EXERCISE MATERIALS:
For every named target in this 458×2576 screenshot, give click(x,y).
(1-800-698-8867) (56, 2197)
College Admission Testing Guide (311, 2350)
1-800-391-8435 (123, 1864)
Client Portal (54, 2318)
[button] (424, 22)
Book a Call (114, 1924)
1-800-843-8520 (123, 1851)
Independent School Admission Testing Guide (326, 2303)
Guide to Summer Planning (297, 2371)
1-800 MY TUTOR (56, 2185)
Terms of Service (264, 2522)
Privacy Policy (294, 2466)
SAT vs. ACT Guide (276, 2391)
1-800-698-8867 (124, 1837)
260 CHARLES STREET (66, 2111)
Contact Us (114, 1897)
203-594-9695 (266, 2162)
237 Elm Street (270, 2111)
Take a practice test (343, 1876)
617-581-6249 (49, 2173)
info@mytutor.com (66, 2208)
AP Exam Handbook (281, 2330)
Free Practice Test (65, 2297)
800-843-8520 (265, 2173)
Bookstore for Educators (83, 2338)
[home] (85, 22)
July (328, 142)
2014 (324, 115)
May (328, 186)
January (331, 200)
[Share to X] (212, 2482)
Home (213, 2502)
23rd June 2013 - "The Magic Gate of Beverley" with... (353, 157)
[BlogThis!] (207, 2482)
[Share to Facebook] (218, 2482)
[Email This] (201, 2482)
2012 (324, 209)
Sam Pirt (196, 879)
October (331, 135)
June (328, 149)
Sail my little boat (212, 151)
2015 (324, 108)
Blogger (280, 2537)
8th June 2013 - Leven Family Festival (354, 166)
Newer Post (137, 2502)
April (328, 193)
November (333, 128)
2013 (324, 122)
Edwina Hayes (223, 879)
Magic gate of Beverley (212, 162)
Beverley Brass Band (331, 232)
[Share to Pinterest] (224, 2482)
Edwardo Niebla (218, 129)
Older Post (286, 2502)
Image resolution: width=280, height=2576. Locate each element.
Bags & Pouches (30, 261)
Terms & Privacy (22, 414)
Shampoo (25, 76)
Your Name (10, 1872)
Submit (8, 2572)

WHAT IS REQUIRED: Every line from the line containing "Book a Call (114, 1924)" through the line containing "237 Elm Street (270, 2111)" in the records above must be retyped exactly. Leave out the rest.

EXERCISE RESULT:
Book a Call (114, 1924)
1-800-843-8520 (123, 1851)
Independent School Admission Testing Guide (326, 2303)
Guide to Summer Planning (297, 2371)
1-800 MY TUTOR (56, 2185)
Terms of Service (264, 2522)
Privacy Policy (294, 2466)
SAT vs. ACT Guide (276, 2391)
1-800-698-8867 (124, 1837)
260 CHARLES STREET (66, 2111)
Contact Us (114, 1897)
203-594-9695 (266, 2162)
237 Elm Street (270, 2111)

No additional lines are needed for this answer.